## [Extrait de texte]
-*-
Parfois, le héros homosexuel avoue son attraction esthético-érotico-identificatoire pour la femme au serre-tête et au collier de perles : « Je fantasme sur Roselyne Bachelot. » (Marilyn, la videuse lesbienne du Gouine, dans le one-woman-show Paris j’adore ! (2010) de Charlotte Des Georges) ; « Tout au bout de la pièce, […] une jeune femme arrangeait sa coiffure avec des gestes lents et soigneux qui semblaient ceux d’une statue, et c’était à une statue qu’elle faisait songer, tant par la beauté du corps que par la noblesse des attitudes. […] Que n’aurais-je donné pour me jeter à ses pieds et l’adorer comme une idole ! […] De toutes les filles qui m’avaient été offertes – et j’en ai eu beaucoup – aucune ne me paraissait comparable à celle que je n’avais pas encore et que je n’aurais sans doute jamais. » (Roger à propos d’Ilse, dans le roman L’Autre (1971) de Julien Green, p. 56) ; « Bourgeoise ? Oui, Mathilde est une bourgeoise. » (la narratrice lesbienne parlant de son amante, dans le roman Mathilde, je l’ai rencontrée dans un train (2005) de Cy Jung, p. 113) ; « Peut-être que j’étais une femme dans une vie antérieure. Une baronne !!! » (Jarry dans son one-man-show Entre fous émois (2008) de Gilles Tourman) ; « Mme Hammer grande bourgeoisie se parfume à l’eucalyptus. Maman reptile, charmante épouse, invite femmes à prendre le thé. » (cf. la chanson « Chroniques d’une famille australienne » de Jann Halexander)
-*-
## [Données fournies]

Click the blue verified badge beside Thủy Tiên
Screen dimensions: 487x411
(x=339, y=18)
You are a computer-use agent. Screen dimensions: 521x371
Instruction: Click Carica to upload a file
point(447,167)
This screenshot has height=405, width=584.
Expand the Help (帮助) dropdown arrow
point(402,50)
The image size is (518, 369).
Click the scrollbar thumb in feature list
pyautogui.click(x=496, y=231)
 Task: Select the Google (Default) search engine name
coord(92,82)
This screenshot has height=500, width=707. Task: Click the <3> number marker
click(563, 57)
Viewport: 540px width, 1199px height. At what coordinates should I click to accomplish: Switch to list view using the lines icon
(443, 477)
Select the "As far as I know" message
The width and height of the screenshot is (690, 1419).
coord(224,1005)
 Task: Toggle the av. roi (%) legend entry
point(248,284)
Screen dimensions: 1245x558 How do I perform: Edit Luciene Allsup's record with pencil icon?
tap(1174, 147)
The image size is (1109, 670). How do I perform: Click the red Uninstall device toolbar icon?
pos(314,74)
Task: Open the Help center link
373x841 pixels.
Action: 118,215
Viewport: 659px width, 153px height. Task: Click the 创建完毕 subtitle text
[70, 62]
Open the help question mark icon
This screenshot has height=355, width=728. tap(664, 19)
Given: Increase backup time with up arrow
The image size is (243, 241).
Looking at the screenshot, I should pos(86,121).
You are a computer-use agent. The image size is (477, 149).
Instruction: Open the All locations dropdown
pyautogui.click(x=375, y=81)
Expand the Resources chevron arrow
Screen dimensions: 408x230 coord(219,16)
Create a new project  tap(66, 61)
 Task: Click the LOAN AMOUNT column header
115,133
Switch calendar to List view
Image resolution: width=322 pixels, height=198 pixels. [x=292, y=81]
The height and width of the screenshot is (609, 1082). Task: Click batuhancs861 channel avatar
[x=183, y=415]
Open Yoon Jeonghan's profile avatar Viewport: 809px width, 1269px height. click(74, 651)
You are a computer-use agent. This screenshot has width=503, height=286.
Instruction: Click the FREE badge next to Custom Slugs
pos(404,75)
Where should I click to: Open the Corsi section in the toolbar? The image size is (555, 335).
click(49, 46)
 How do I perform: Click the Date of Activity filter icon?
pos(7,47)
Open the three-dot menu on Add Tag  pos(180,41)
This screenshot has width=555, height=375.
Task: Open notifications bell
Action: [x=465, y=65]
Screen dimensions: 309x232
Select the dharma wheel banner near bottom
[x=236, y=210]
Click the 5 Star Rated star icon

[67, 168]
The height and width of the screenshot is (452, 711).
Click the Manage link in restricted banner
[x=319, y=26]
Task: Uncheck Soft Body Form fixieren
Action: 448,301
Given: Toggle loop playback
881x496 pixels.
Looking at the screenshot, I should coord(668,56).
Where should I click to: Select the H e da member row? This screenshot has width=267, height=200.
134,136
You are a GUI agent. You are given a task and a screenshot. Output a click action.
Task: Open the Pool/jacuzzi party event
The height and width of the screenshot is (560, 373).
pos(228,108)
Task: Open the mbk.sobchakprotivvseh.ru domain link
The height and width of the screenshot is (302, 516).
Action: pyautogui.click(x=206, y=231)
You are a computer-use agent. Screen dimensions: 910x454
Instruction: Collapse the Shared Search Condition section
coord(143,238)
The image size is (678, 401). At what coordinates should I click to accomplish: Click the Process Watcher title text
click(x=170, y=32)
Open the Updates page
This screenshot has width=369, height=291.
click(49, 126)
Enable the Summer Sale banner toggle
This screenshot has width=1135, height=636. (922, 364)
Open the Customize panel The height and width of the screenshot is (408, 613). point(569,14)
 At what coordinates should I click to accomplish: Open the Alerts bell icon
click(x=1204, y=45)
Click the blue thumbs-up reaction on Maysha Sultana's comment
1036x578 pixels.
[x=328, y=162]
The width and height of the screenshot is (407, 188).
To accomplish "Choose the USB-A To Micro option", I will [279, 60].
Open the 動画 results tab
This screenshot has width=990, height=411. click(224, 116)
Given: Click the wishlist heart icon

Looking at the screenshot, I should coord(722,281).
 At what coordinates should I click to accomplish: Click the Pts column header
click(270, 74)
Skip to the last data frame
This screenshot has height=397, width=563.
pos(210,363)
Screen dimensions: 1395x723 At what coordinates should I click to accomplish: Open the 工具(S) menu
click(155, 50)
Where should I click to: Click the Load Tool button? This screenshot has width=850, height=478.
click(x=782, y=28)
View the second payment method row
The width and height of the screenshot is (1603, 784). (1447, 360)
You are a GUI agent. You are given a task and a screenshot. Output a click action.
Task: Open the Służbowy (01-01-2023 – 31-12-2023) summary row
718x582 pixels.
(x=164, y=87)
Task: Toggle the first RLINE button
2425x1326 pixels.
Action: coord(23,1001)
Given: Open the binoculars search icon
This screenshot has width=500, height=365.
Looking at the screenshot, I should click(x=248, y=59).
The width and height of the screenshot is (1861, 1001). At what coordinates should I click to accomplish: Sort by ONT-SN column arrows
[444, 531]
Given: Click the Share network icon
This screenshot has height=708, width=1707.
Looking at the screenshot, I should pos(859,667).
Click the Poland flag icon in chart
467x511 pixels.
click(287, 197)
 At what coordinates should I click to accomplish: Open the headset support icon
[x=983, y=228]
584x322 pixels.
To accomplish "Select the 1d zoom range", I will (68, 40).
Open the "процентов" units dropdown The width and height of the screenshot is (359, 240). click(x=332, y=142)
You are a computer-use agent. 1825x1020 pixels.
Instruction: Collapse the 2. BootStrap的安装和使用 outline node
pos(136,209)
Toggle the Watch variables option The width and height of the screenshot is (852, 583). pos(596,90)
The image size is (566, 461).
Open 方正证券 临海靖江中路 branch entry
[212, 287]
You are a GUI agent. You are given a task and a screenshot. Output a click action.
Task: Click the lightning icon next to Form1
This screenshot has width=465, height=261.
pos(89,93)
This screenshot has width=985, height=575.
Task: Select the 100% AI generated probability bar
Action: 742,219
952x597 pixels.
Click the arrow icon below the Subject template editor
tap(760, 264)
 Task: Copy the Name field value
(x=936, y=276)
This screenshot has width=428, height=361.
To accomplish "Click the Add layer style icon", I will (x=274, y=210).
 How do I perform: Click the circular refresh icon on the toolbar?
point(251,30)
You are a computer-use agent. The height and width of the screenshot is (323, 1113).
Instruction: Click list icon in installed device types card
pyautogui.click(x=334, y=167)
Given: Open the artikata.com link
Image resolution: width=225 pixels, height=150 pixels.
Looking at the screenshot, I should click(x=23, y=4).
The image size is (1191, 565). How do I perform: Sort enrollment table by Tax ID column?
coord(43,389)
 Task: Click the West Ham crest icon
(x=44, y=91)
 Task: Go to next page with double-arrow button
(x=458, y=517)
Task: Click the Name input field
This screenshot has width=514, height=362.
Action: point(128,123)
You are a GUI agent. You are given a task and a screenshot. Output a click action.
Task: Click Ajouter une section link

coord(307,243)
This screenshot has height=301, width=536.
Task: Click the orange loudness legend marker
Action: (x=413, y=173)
-*-
## [Objectifs]
**1.** Relevez tous les titres des œuvres dont sont tirées les citations du texte sur le héros homosexuel et la femme bourgeoise.
**2.** Prolongez le texte sur le héros homosexuel et la femme bourgeoise au-delà de sa dernière citation.

## [Réponses attendues]
**1.**
- Paris j'adore !
- L'Autre
- Mathilde, je l'ai rencontrée dans un train
- Entre fous émois
- Chroniques d'une famille australienne

**2.**
 

Dans le roman Babyji (2005) d’Abha Dawesar, par exemple, Anamika, l’héroïne lesbienne, avoue être surtout attirée sexuellement par des femmes bourgeoises (telles que Linde). Dans le roman Des chiens (2011) de Mike Nietomertz, « M. », un des héros homosexuels, dit « qu’il est amoureux d’Audrey Hepburn, l’actrice de ‘Breakfast At Tiffany’s’ » et qu’« il est fan de Lio » (p. 39). Dans le film « Carol » (2016) de Todd Haynes, Carol, l’héroïne lesbienne, est l’archétype de la grande bourgeoise nord-américaine en manteau de fourrure qui se la joue Marlène Dietrich. Dans le sketch « La Corvée de pluche » (1983) des Inconnus, Yvan Burger incarne un soldat de l’armée homosexuel et dit qu’il a « tiré Marie-Chantal ».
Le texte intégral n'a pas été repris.